▸ RECORDS:
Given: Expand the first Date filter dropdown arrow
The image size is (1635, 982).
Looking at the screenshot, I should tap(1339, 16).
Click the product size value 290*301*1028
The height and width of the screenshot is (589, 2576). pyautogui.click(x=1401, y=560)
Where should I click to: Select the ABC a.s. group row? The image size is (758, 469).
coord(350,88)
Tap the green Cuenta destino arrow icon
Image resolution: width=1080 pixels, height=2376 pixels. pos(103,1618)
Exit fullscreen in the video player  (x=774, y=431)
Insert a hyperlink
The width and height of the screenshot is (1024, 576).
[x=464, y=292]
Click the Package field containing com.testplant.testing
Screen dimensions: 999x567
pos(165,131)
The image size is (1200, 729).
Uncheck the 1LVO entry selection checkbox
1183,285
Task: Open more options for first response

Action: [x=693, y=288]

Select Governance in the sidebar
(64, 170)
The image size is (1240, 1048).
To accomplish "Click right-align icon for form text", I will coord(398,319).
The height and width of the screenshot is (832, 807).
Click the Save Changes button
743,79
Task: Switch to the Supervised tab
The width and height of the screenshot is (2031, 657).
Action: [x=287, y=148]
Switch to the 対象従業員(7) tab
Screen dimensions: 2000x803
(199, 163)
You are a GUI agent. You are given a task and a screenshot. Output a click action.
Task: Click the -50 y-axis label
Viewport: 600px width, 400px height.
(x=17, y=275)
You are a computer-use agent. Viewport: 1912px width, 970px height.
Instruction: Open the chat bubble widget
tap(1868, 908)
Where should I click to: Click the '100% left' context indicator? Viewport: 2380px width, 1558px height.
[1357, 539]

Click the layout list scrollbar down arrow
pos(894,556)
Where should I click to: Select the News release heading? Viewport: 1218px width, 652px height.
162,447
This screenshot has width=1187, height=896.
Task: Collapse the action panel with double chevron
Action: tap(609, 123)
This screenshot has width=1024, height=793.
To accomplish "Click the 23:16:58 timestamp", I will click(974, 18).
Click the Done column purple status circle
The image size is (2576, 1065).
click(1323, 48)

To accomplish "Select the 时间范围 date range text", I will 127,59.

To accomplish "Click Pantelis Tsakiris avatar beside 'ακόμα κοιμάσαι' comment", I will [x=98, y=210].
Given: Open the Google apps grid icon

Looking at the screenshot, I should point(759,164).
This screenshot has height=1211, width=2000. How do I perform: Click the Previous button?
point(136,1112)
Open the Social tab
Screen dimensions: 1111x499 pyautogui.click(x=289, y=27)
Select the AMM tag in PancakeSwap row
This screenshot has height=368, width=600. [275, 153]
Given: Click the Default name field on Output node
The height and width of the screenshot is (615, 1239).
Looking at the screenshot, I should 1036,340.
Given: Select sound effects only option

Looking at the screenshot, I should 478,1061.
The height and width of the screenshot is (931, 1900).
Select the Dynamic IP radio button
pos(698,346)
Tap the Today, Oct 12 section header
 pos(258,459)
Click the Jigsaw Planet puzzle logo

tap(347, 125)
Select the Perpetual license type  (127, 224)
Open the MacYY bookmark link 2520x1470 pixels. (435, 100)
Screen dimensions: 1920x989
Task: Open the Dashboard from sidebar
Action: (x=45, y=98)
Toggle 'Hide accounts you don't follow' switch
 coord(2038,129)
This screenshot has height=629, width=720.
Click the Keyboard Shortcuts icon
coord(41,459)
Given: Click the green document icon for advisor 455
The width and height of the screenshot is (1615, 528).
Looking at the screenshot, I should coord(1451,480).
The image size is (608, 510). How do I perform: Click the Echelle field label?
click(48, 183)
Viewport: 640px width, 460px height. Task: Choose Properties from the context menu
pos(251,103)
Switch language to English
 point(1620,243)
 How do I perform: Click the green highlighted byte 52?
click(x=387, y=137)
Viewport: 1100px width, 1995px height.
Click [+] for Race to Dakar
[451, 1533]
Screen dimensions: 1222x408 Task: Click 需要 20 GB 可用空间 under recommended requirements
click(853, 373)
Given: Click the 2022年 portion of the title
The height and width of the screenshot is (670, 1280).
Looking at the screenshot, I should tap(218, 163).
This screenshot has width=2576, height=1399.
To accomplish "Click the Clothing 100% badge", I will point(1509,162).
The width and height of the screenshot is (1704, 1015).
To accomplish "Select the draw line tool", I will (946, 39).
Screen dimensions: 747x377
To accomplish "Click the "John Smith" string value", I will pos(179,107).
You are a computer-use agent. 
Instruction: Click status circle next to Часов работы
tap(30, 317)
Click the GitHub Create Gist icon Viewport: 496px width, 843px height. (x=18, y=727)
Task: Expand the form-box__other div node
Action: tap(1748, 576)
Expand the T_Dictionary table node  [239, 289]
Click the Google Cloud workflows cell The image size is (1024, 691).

▸ WHAT THIS TASK INVOLVES: Copy every line of data above without changing anything.

▸ REPLY TO THE TASK:
Given: Expand the first Date filter dropdown arrow
The image size is (1635, 982).
Looking at the screenshot, I should tap(1339, 16).
Click the product size value 290*301*1028
The height and width of the screenshot is (589, 2576). pyautogui.click(x=1401, y=560)
Where should I click to: Select the ABC a.s. group row? The image size is (758, 469).
coord(350,88)
Tap the green Cuenta destino arrow icon
Image resolution: width=1080 pixels, height=2376 pixels. pos(103,1618)
Exit fullscreen in the video player  (x=774, y=431)
Insert a hyperlink
The width and height of the screenshot is (1024, 576).
[x=464, y=292]
Click the Package field containing com.testplant.testing
Screen dimensions: 999x567
pos(165,131)
The image size is (1200, 729).
Uncheck the 1LVO entry selection checkbox
1183,285
Task: Open more options for first response

Action: [x=693, y=288]

Select Governance in the sidebar
(64, 170)
The image size is (1240, 1048).
To accomplish "Click right-align icon for form text", I will coord(398,319).
The height and width of the screenshot is (832, 807).
Click the Save Changes button
743,79
Task: Switch to the Supervised tab
The width and height of the screenshot is (2031, 657).
Action: [x=287, y=148]
Switch to the 対象従業員(7) tab
Screen dimensions: 2000x803
(199, 163)
You are a GUI agent. You are given a task and a screenshot. Output a click action.
Task: Click the -50 y-axis label
Viewport: 600px width, 400px height.
(x=17, y=275)
You are a computer-use agent. Viewport: 1912px width, 970px height.
Instruction: Open the chat bubble widget
tap(1868, 908)
Where should I click to: Click the '100% left' context indicator? Viewport: 2380px width, 1558px height.
[1357, 539]

Click the layout list scrollbar down arrow
pos(894,556)
Where should I click to: Select the News release heading? Viewport: 1218px width, 652px height.
162,447
This screenshot has width=1187, height=896.
Task: Collapse the action panel with double chevron
Action: tap(609, 123)
This screenshot has width=1024, height=793.
To accomplish "Click the 23:16:58 timestamp", I will click(974, 18).
Click the Done column purple status circle
The image size is (2576, 1065).
click(1323, 48)

To accomplish "Select the 时间范围 date range text", I will 127,59.

To accomplish "Click Pantelis Tsakiris avatar beside 'ακόμα κοιμάσαι' comment", I will [x=98, y=210].
Given: Open the Google apps grid icon

Looking at the screenshot, I should point(759,164).
This screenshot has height=1211, width=2000. How do I perform: Click the Previous button?
point(136,1112)
Open the Social tab
Screen dimensions: 1111x499 pyautogui.click(x=289, y=27)
Select the AMM tag in PancakeSwap row
This screenshot has height=368, width=600. [275, 153]
Given: Click the Default name field on Output node
The height and width of the screenshot is (615, 1239).
Looking at the screenshot, I should 1036,340.
Given: Select sound effects only option

Looking at the screenshot, I should 478,1061.
The height and width of the screenshot is (931, 1900).
Select the Dynamic IP radio button
pos(698,346)
Tap the Today, Oct 12 section header
 pos(258,459)
Click the Jigsaw Planet puzzle logo

tap(347, 125)
Select the Perpetual license type  (127, 224)
Open the MacYY bookmark link 2520x1470 pixels. (435, 100)
Screen dimensions: 1920x989
Task: Open the Dashboard from sidebar
Action: (x=45, y=98)
Toggle 'Hide accounts you don't follow' switch
 coord(2038,129)
This screenshot has height=629, width=720.
Click the Keyboard Shortcuts icon
coord(41,459)
Given: Click the green document icon for advisor 455
The width and height of the screenshot is (1615, 528).
Looking at the screenshot, I should coord(1451,480).
The image size is (608, 510). How do I perform: Click the Echelle field label?
click(48, 183)
Viewport: 640px width, 460px height. Task: Choose Properties from the context menu
pos(251,103)
Switch language to English
 point(1620,243)
 How do I perform: Click the green highlighted byte 52?
click(x=387, y=137)
Viewport: 1100px width, 1995px height.
Click [+] for Race to Dakar
[451, 1533]
Screen dimensions: 1222x408 Task: Click 需要 20 GB 可用空间 under recommended requirements
click(853, 373)
Given: Click the 2022年 portion of the title
The height and width of the screenshot is (670, 1280).
Looking at the screenshot, I should tap(218, 163).
This screenshot has width=2576, height=1399.
To accomplish "Click the Clothing 100% badge", I will point(1509,162).
The width and height of the screenshot is (1704, 1015).
To accomplish "Select the draw line tool", I will (946, 39).
Screen dimensions: 747x377
To accomplish "Click the "John Smith" string value", I will pos(179,107).
You are a computer-use agent. 
Instruction: Click status circle next to Часов работы
tap(30, 317)
Click the GitHub Create Gist icon Viewport: 496px width, 843px height. (x=18, y=727)
Task: Expand the form-box__other div node
Action: tap(1748, 576)
Expand the T_Dictionary table node  [239, 289]
Click the Google Cloud workflows cell The image size is (1024, 691).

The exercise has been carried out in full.